La justicia madrileña fijó una indemnización que asciende a 73 millones de euros, una cantidad calculada por la explotación comercial no autorizada del concurso. A través del comunicado remitido a los medios y difundido inicialmente por la Agencia EFE, el conglomerado europeo expuso su postura: “Tomamos nota de la decisión dictada por la Audiencia Provincial de Madrid en el marco del procedimiento relativo al formato Pasapalabra, que ha cuantificado en aproximadamente 74 millones de euros el importe reconocido a ITV en el procedimiento de ejecución”.
La controversia hunde sus raíces en la emisión de 'Pasapalabra' dentro de la parrilla de Telecinco, un periodo de indudable éxito de audiencias que se extendió de forma ininterrumpida entre los años 2012 y 2019. Durante ese septenio, el espacio se convirtió en el motor indiscutible de las tardes de la cadena, generando unos ingresos publicitarios brutales que ahora centran la disputa económica.
La matriz paneuropea considera que los parámetros utilizados por el tribunal para tasar los daños y perjuicios son desproporcionados, argumentando que se ha cometido un error estructural en la valoración del formato que invalida el resultado de la sentencia de ejecución.
El conflicto de propiedad intelectual en torno a El Rosco

Para entender el núcleo de la defensa que plantea la matriz de Mediaset, tienes que analizar un elemento esencial que ya pasó por las manos del Tribunal Supremo en un litigio previo.
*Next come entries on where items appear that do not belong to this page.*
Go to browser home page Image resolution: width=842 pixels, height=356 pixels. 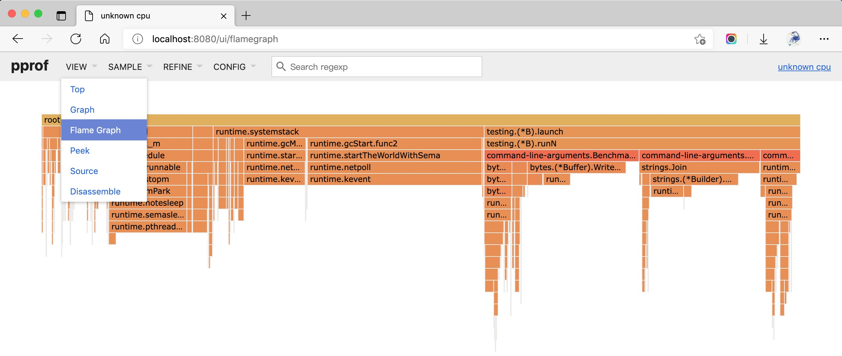pos(104,39)
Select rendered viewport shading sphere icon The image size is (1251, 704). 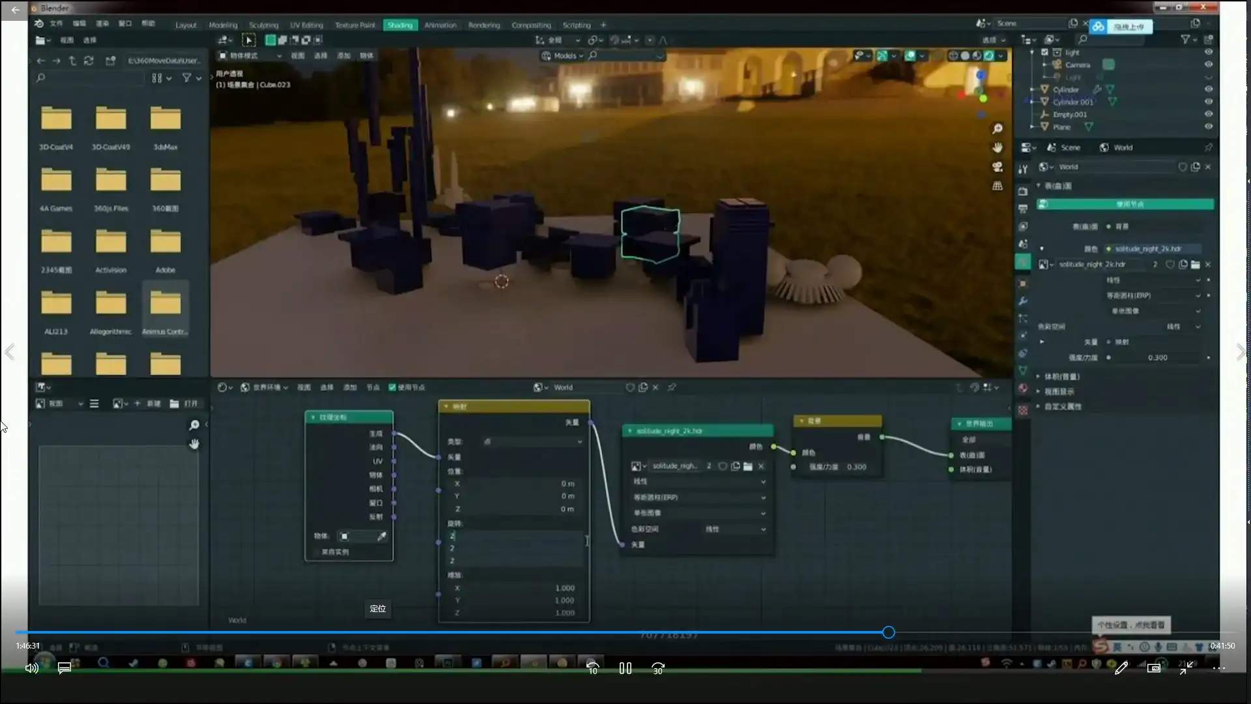coord(988,56)
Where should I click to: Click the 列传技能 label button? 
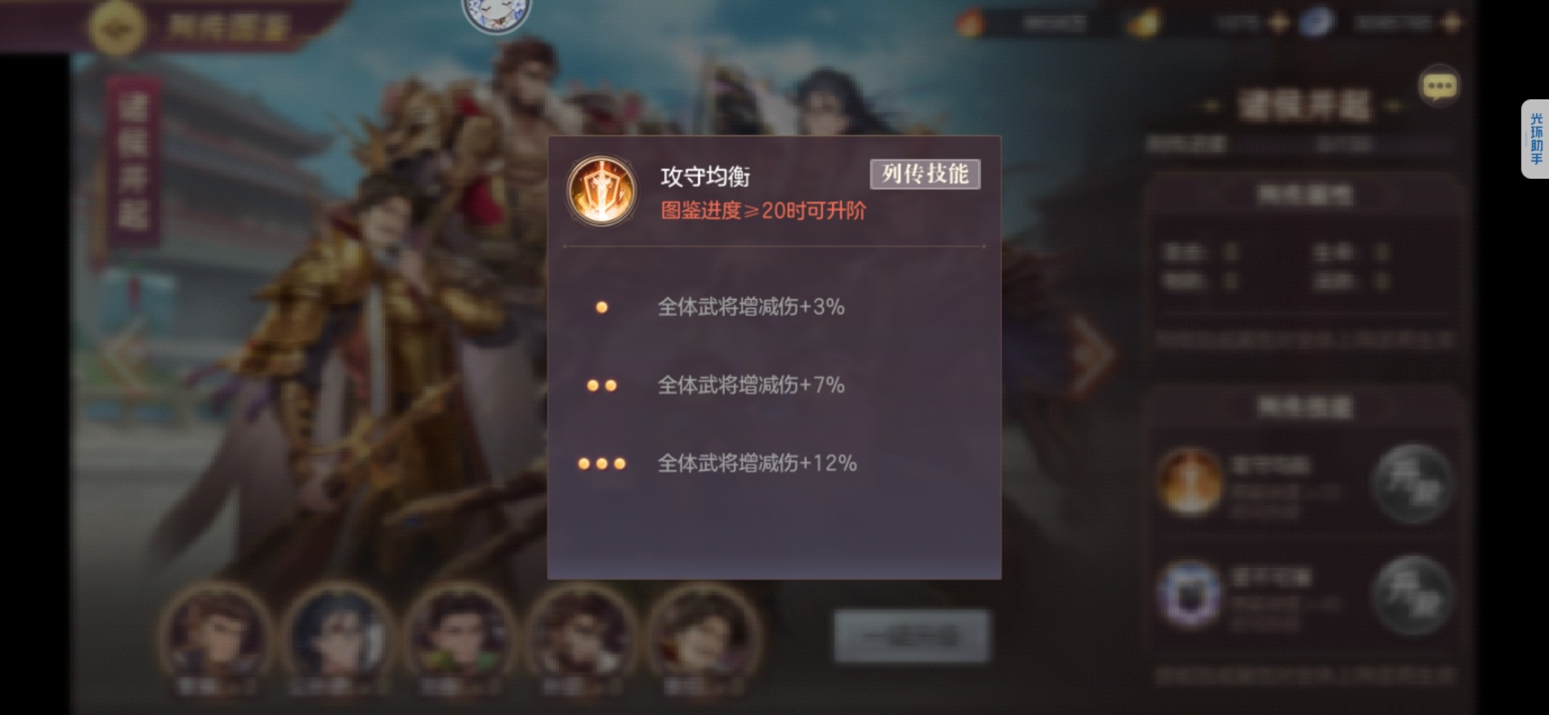click(925, 174)
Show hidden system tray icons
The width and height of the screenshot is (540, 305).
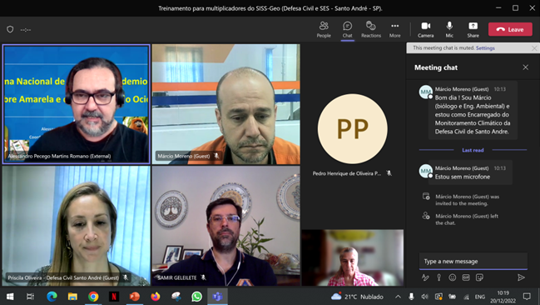pos(398,297)
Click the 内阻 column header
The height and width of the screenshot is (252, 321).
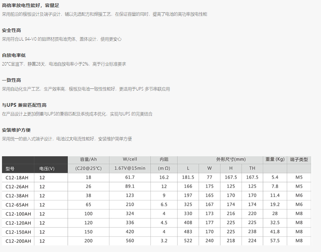pyautogui.click(x=164, y=159)
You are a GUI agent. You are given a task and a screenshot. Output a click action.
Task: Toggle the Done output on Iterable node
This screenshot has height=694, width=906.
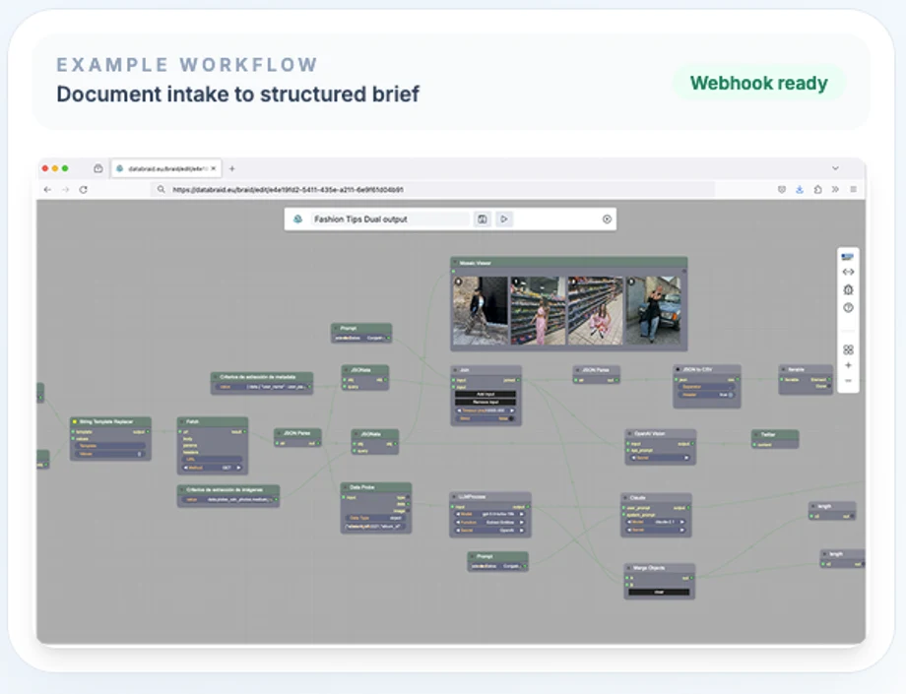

El alto tribunal dictaminó en su momento una sentencia sumamente relevante que afectaba a Antena 3, determinando que la cadena principal de Atresmedia no tenía la autorización para emitir de forma libre la sección estrella del concurso, conocida por todos como El Rosco. Según aquella resolución judicial, este juego final posee una identidad propia y diferenciada que se encuentra plenamente protegida por las leyes de propiedad intelectual en España.
La autoría y explotación de esta prueba en particular no pertenece a la empresa británica ITV, sino a una productora de origen neerlandés denominada MC&F. Aquella contundente decisión del Tribunal Supremo no se limitó únicamente a señalar la titularidad del juego, sino que incluyó medidas drásticas que afectaban al material existente, exigiendo de forma explícita “la retirada del comercio y destrucción de todas las grabaciones” que vulnerasen dichos derechos de autor.
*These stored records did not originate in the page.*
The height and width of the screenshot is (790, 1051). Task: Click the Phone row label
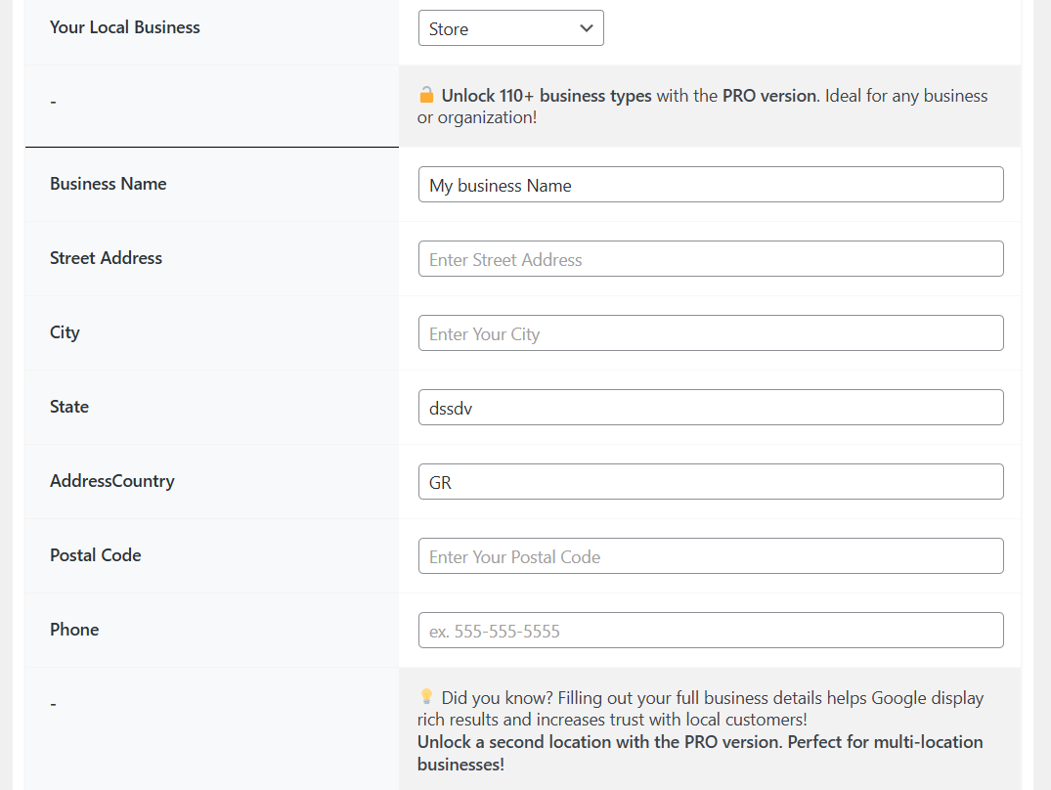(74, 630)
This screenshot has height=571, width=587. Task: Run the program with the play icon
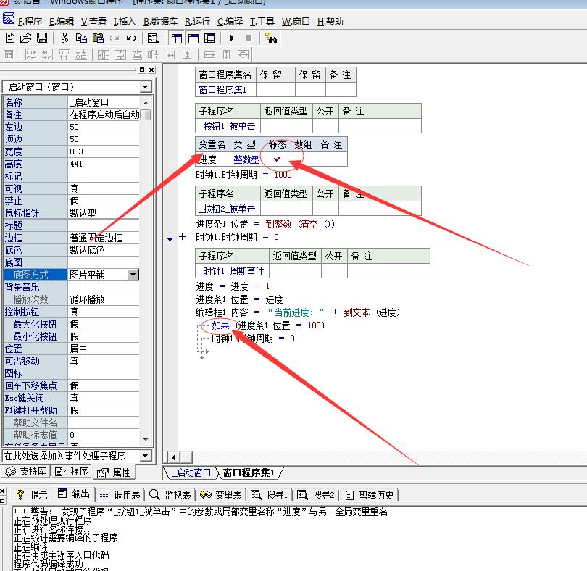232,38
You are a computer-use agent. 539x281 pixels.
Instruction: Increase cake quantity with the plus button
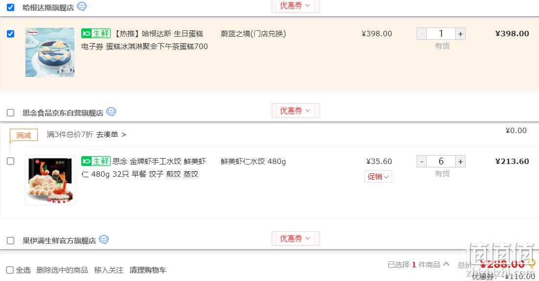point(460,34)
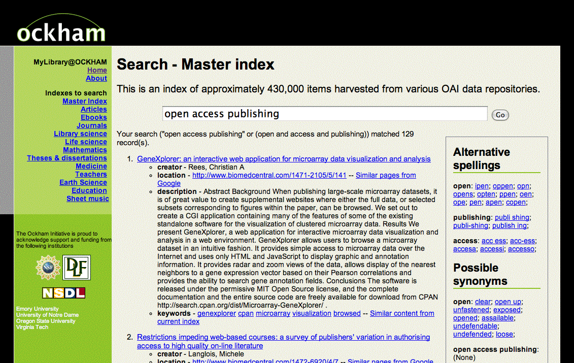The height and width of the screenshot is (363, 574).
Task: Select the Sheet music index
Action: pos(87,199)
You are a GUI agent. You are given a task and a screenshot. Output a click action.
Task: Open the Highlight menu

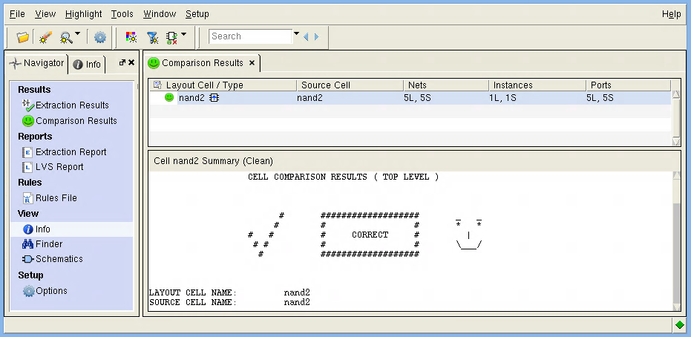tap(84, 14)
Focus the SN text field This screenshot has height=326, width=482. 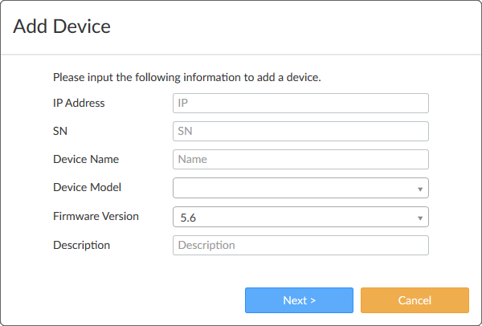point(300,131)
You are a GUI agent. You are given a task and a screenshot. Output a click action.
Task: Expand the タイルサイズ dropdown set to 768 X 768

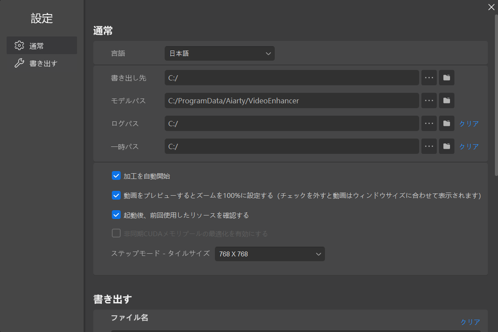click(x=269, y=254)
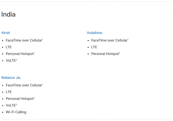Open the Airtel carrier link
This screenshot has width=173, height=121.
point(6,33)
Este precedente es el que ahora utiliza MFE-MediaForEurope para desmontar la condena de la Audiencia Provincial de Madrid, alegando que se ha premiado a la entidad equivocada por una sección que no diseñó.
El equipo legal de MFE-MediaForEurope sostiene que el dictamen emitido en los tribunales de Madrid adolece de un defecto grave de interpretación, ya que ignora los efectos colaterales de la doctrina fijada previamente por el Tribunal Supremo sobre los componentes de 'Pasapalabra'.
Desde la perspectiva del grupo radicado en Países Bajos, la resolución recurrida “no tiene debidamente en cuenta” las implicaciones de que El Rosco pertenezca legalmente a la productora MC&F, un detalle que, según sus tesis, altera por completo cualquier cálculo matemático sobre los beneficios generados en el pasado.
La queja formal de la compañía va mucho más allá de un simple tecnicismo procesal. En el texto de su comunicado, acusan abiertamente al tribunal de haber realizado una liquidación de daños totalmente sesgada a favor de ITV Studios.
La empresa argumenta que la Audiencia de Madrid “ha liquidado los daños de ITV partiendo de la premisa de que la parte más interesante, atractiva y reconocible del concurso, así como la más significativa en términos de audiencia y explotación publicitaria constituye parte integrante del formato inglés”.